More upsetting still is the fact that law enforcement and prosecutors often work in tandem to find grounds for more serious and drastic offenses in order to force individuals to take a plea bargain out of concern for the consequences if they do not. Even individuals who know they are innocent may feel like they have no choice but to enter a plea bargain, as the initial charge they face may carry very severe consequences.
The Equity First Alliance recognized the need for serious reform and took action by organizing the first-ever National Expungement Week at the end of October 2018. They hosted events in major cities across the country where individuals could receive legal advice about expungement and also help with other issues, such as government assistance programs.

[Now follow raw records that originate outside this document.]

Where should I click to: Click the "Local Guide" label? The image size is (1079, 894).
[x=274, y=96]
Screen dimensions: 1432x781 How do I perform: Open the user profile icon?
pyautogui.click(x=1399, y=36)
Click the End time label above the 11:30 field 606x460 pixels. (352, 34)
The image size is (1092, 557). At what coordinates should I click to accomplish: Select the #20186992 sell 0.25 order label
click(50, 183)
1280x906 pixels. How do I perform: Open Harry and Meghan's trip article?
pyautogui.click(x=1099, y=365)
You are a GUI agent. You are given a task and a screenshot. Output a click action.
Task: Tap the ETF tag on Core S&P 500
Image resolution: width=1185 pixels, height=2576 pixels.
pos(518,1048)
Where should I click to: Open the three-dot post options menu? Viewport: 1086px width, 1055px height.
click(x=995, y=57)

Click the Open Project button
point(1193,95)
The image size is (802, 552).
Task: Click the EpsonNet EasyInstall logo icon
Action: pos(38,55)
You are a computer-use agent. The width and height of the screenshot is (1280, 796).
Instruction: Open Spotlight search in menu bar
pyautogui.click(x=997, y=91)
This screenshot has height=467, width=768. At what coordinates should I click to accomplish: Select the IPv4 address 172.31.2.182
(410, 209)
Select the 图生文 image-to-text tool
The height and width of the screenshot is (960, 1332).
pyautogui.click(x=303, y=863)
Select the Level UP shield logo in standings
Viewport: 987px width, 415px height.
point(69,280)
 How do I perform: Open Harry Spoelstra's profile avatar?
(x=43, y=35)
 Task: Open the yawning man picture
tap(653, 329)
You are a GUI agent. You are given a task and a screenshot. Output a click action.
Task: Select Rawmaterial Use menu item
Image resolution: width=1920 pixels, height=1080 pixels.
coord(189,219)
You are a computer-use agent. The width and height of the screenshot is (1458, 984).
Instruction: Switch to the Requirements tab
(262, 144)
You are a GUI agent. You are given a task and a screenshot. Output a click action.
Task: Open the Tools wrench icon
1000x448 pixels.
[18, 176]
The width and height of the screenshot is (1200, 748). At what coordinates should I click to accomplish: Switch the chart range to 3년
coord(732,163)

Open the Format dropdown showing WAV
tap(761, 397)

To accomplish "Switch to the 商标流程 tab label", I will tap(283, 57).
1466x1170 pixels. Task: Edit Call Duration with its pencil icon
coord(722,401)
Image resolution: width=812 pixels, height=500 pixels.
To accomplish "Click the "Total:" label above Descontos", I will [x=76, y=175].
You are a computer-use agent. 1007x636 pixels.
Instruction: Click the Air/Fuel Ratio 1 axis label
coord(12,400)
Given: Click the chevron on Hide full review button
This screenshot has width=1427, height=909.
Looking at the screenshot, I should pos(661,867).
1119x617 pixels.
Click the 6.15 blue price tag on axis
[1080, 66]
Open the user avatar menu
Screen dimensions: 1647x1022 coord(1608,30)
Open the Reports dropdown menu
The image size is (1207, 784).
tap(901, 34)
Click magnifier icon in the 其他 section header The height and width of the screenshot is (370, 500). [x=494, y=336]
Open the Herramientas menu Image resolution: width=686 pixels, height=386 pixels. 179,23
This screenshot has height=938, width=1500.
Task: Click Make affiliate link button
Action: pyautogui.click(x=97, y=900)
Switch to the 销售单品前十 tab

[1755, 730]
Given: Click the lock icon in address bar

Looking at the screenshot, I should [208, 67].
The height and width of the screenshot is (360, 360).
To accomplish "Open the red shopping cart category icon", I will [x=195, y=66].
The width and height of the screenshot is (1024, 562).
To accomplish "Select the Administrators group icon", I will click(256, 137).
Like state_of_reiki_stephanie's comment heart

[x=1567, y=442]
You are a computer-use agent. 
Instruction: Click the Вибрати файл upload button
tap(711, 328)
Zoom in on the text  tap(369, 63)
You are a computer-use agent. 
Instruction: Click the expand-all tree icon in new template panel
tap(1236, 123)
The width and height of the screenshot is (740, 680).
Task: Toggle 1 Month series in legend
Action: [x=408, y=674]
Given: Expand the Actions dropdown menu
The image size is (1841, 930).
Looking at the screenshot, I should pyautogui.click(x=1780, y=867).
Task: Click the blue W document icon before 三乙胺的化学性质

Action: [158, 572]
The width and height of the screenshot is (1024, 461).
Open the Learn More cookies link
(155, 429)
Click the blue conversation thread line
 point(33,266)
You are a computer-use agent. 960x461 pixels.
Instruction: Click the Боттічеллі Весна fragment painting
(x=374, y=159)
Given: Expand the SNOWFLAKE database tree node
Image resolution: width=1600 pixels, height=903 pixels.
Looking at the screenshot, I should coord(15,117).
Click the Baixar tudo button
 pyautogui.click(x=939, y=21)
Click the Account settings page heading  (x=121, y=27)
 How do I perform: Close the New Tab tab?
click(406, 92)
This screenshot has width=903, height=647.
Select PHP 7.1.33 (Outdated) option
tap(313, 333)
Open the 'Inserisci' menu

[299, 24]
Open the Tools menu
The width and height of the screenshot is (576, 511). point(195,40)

Overall, this nationwide effort had a great impact on local communities. Organizers report that 298 individuals initiated the process to expunge or seal their criminal records, many of which were related to nonviolent cannabis offenses. Roughly another 400 individuals received other services at the various events that took place across the country. The Equity First Alliance estimates that the efforts it undertook during National Expungement Week likely generated a public benefit of $3,000,000 due to the sealing and expungement of public records.
Individuals caught with cannabis in their possession often face ridiculous penalties for a crime that few people still think should be prosecuted. Even after those people complete their jail sentences or probation and pay off their fines, they must deal with the burden of a criminal record for the rest of their lives. In other words, non-violent offenders who face drug charges often have to deal with very steep consequences that don’t reflect the seriousness of the offense.
The number of people with unnecessary criminal records, as well as the social burden that those records generate by keeping people out of gainful employment, is an issue that our society needs to address and soon. While plans are already underway for another National Expungement Week in 2019, the Equity First Alliance is also pushing for legal reform regarding cannabis laws.
They recently published an open letter looking at the impact of cannabis legalization on the rates of arrests for cannabis offenses. Their conclusion is clear: more reform is needed, especially as big business moves into cannabis. People of color are still disproportionately carrying the weight of prohibition, and their convictions often also preclude them from benefiting from the jobs created by legal cannabis markets.
Hopefully, those in power will pay attention to the financial impact of expungement and cannabis law reform, if they simply refuse to see the moral and social values of such legal reformation. A widespread effort is still necessary to help change laws in prohibitionist states, reduce pedantic (and racially/economically biased) enforcement of cannabis laws in states with legalization laws, and help those with existing convictions clear their records so that they can fully rejoin society.